Spinello was immediately seen as thoughtful and accessible, a star who would soon rise. Unlike Callister and Porter, who would ultimately become known as effective Carson City leaders, Spinello tried to step up to statewide office after only two terms.
He lost the secretary of state’s race in 1990 and never returned to elective politics, although he stayed in the game first in Clark County government and then with R&R Partners. He never seemed wistful or bitter about not having a long elective career, and he was always one of those guys in the political realm who actually was interested in the answer when he asked, “How are you doing?”
Nice guys may finish last in some pursuits. But Jim Spinello will be remembered fondly by all who knew him, mostly because he never put on an act, never was a poseur.
In the end, he did it his way.
I have collected some remembrances of him from some legislative insiders who knew him well.
Former Democratic Assemblyman David Goldwater: (Ex-Assemblywoman/County Commissioner) Myrna Williams introduced us. He explained things in a quiet, unassuming, yet effective way. He vouched for me when he introduced me to (assemblywoman) Jan Evans and always tried to find the common denominator among people (except when it came to his Cleveland teams.) My perception of Jim was as a serious, thoughtful, partisan, Democrat. Then I saw "Spinatra." If you shut your eyes, Jim's karaoke covers of Frank Sinatra were dead on. It added a new dimension to an already deep and complex guy. He was an effective legislator and a more effective advocate in local government. Quiet, knowledgable, unassuming, kind. RIP Spinatra.
Former Speaker Richard Perkins: Jimmy Spinello was one of the kindest gentlemen in Nevada politics. He was always one of those quiet, thoughtful, yet encouraging guys. He was really one of the only people who could reason with (legendary Ways and Means Chair) Marvin Sedway when Chairman Sedway launched one of his many crusades. The 1987 freshman class was considered one of the best ever in the Assembly and Jim had a lot to do with that. RIP Jim.

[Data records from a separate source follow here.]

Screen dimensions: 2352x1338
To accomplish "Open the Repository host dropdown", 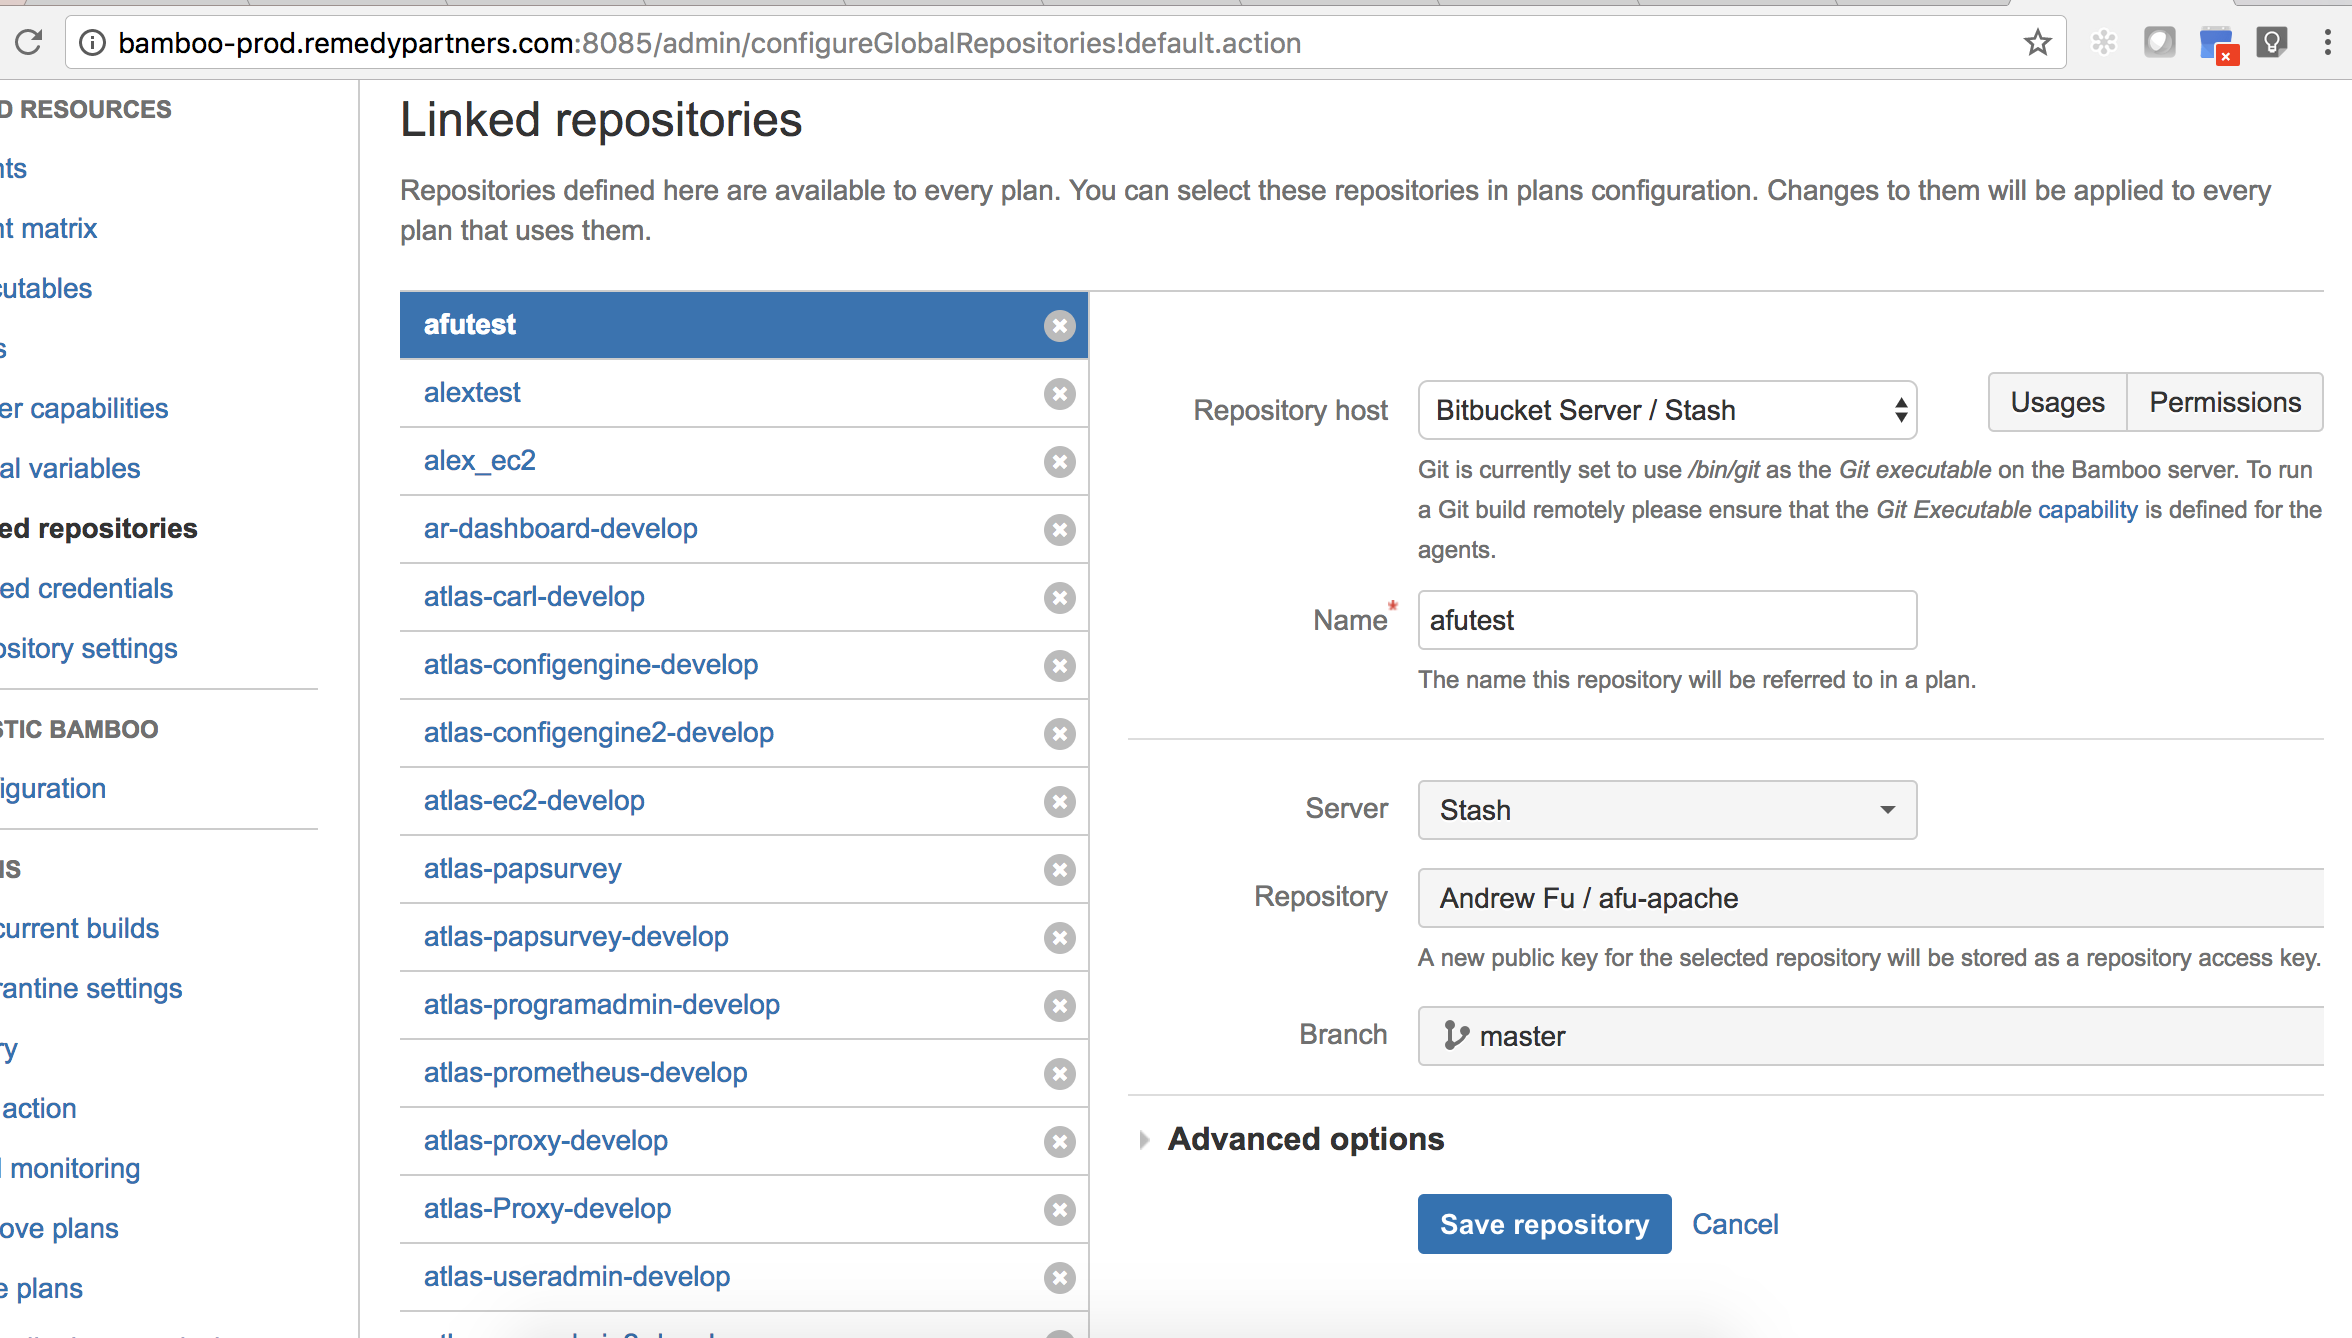I will pyautogui.click(x=1667, y=410).
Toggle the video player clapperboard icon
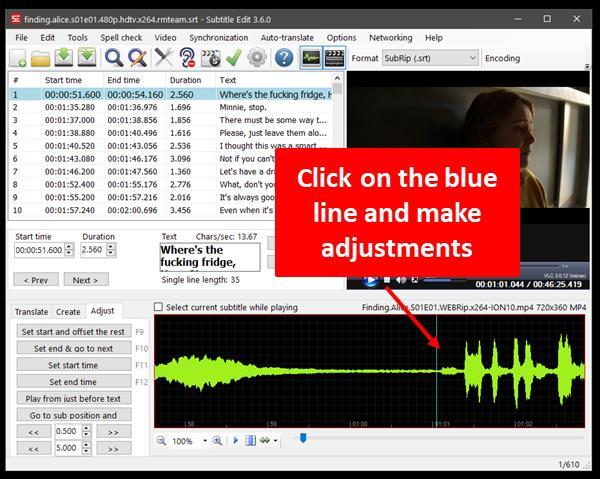 pyautogui.click(x=334, y=58)
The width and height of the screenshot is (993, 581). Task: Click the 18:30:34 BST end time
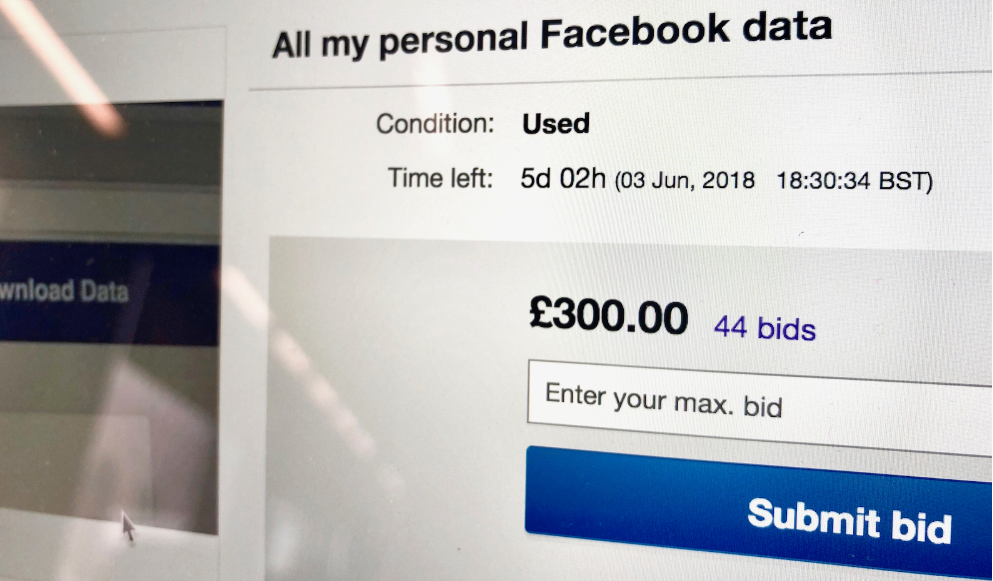[x=854, y=181]
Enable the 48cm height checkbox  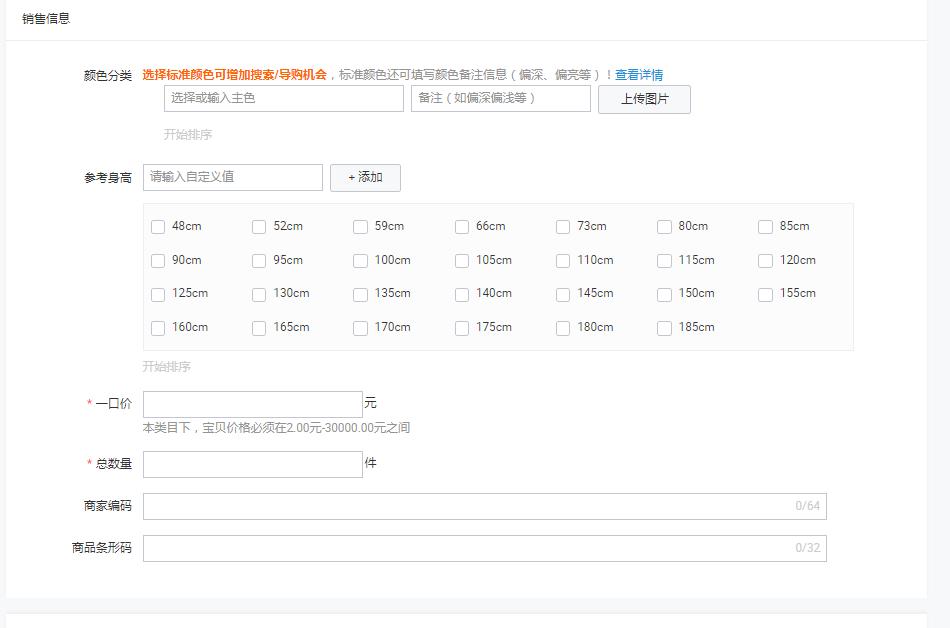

Mary Lau, retailers lobbyist: What a heartbreak this one is. Many happy times with Jim, including great memories at such funky places like The Hole in the Wall. You didn’t have to know Jim Spinello to know what love, kindness and decency was, just being in his presence was enough to understand that was his core. Jim was a balancing factor for so many people during a crazy time in Nevada legislative history. He was there for the people and for the policy --- not the politics. Some people suck the oxygen out of the room with their negativity and others hit you like cool clear oxygen. That was Spinello – cool clear oxygen. RIP dearest Jimmy!
Paul Enos, truckers lobbyist: Jim was a class act and an honest broker, always enjoyed working with him, especially when we were on the same side of an issue.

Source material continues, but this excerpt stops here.